Hi All,
We are currently exploring the new option in Event source ---> Log Parser in Netwitness 11.1.0.1, Can any one provide us more details on the usage, there is no related doc available. We are trying to streamline all the events source and get the exact value out of this.
* How to populate the unknown logs in this field?
* How does this filed help us to streamline the event logs ?
* What is meant by Log Parsers on the left and Rules on the right ?
Hi Marinos,
Thanks for your response, But as the the snapshot attached in our console the Log parser as well as the rule tab is complete empty and am not able to get any logs populated in this fields, in the doc which you have pasted also has details on how to processed further after the logs in been sent to this place but we are stuck at the initial level.
Kindly advise
Hi Suresh,
Please note that this functionality was very limited for 11.1. With the release of 11.2, which is rapidly approaching, this functionality is more fully fleshed out.
Logically, that's where the word "BETA" on both documentation and the ESM tab: Log Parser rules (exactly like the Settings tab in ESM) would come handy and save both sides from exchanging posts like this one and raising Support, DOC and BUG tickets.
check your log decoder, make sure default parser is enabled.
That will get you the word default in the left log parsers box.
default only works with unknown messages
default brings with it a number of well know tags for strong tokens (hostname=, srcip= etc.)
tokens are listed in the tokens box
these were pulled from all our parsers to find the most confident tokens that could be extracted as meta
when you enable the default log parser on your log decoder you get values show up in the right box
when you click on those rules on the right you will see where they match in the message at the bottom
if you have unknown messages and the default parser is enabled you will start to see meta extracted based on these tokens which means you will still get value from them rather than just word meta.

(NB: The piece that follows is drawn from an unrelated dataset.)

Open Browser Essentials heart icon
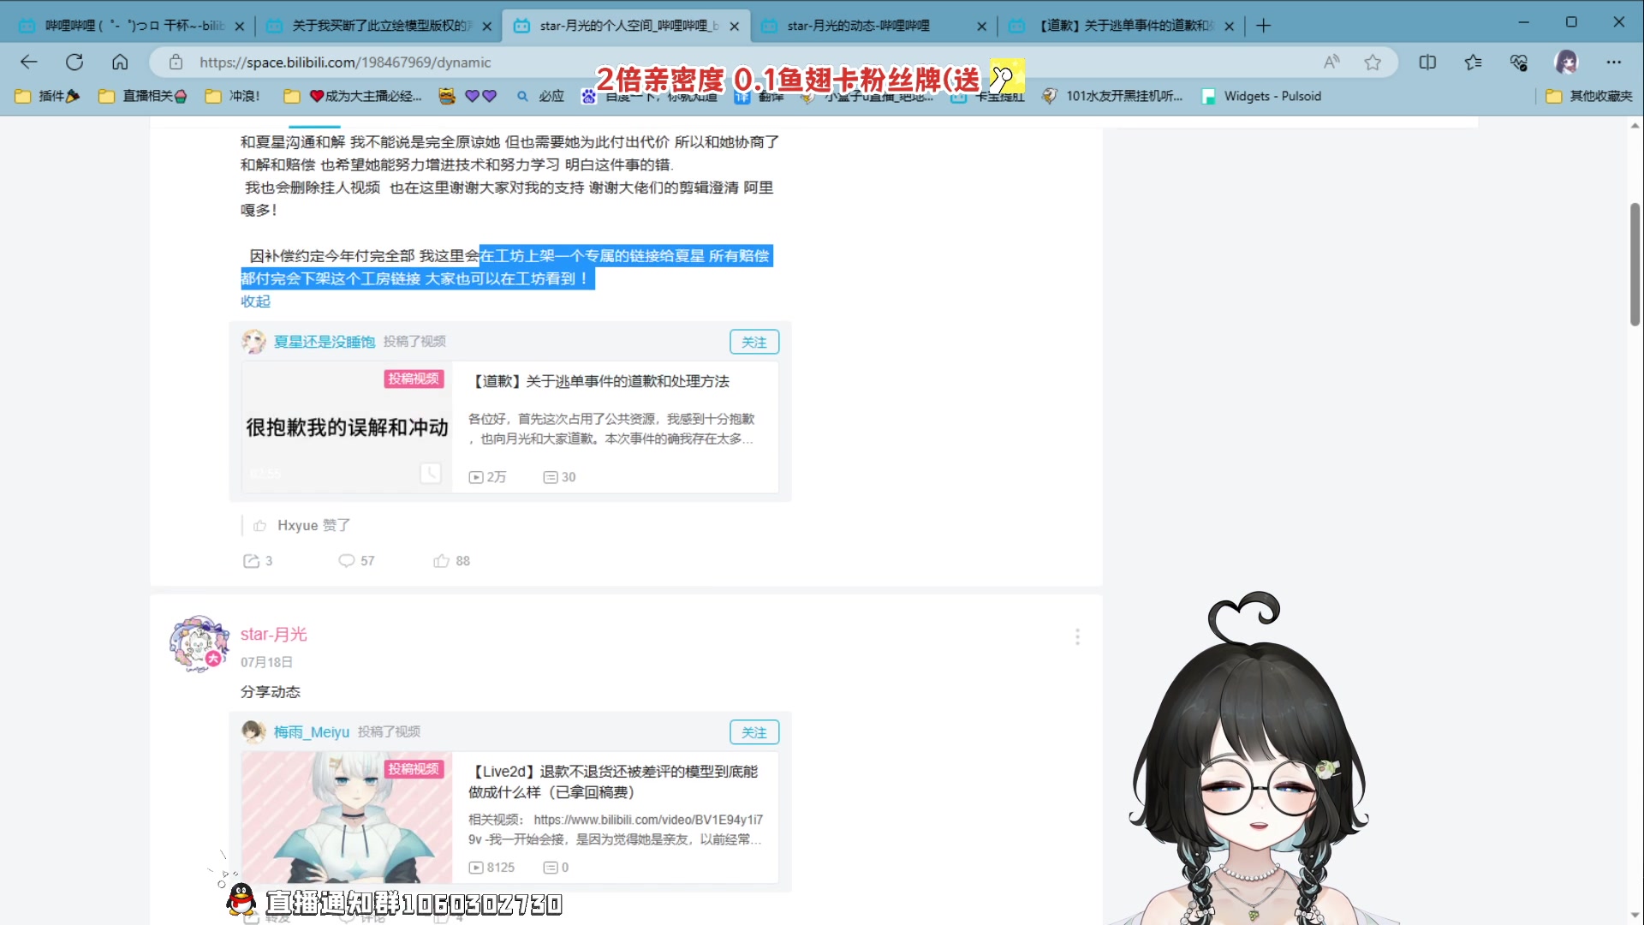Screen dimensions: 1644x925 (x=1519, y=62)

in some cases that will be sufficient to use those unknown messages if the values you need come from these well known tokens ( like searching for an IP address across all messages)
This isn't Beta
It works today as designed for this release and is being enhanced in subsequent releases.
For instance this event
type=2407 audit(1531966179.348:21979): pid=11571 uid=0 auid=0 ses=2173 subj=unconfined_u:unconfined_r:unconfined_t:s0-s0:c0.c1023 msg='op=start direction=from-server cipher=chacha20-poly1305@openssh.com ksize=512 mac=(null) pfs=diffie-hellman-group-exchange-sha256 spid=11571 suid=0 rport=55711 laddr=192.168.254.23 lport=22 exe="/usr/sbin/sshd" hostname=? addr=10.252.22.92 terminal=? res=success'
Unknown message would normally have word meta only
Now you get values extracted
where the value is extracted to depends on the token and if context can be determined (is it a source IP or destination IP, if it cannot be determined from the token name then it goes into a generic key for that value)
As per the comments from Kevin we have deployed the default parser and the "Rule" tab under Log Parser rule got populated, now let us know the next process how to extract the logs which is currently parsing under "unknown " and then do the parsing to get the exact value?
I had the exact same problem.
Then, I checked if the "Default Parser" was available by ...um... default on my v11.1 decoder(s). It wasn't. Aha!
So, I searched on Live for "default" and found the "Default Parser".
Downloaded the default.envision file.
Uploaded (deployed) to my decoders.
Reloaded my parsers.
Then went back to Admin - Event Sources - Log Parser Rules ...
And ... ta da!
Hi Kevin,
Thanks, We deployed the default parser and the same page was populated in my console, But as per the above comments this is not fully accessible we have some limitations.
If there is any work around for the same please let us know.
There is nothing else for you to do. Any log messages that arrive at the log decoder where the default parser is enabled will parse additional meta into the relevant keys as defined by the default parse and the visible regex patterns.
You should be able to copy and paste sample unknown messages into the box at the bottom of that screen to see how the tokens apply to that message if you want to see what it does. There will be additional tokens that will be added to different parsers as releases are pushed out by RSA, but for now, its hands off from the analyst part.
Enable the default parser, any tokens that match unknown messages will parse out automatically.
Eric
This should get you started ESM: Log Parser Rules Tab until RSA find time to fill up Log Parser Rules Tab which sits like that for 20 days now (not sure if it will be any different or copy paste).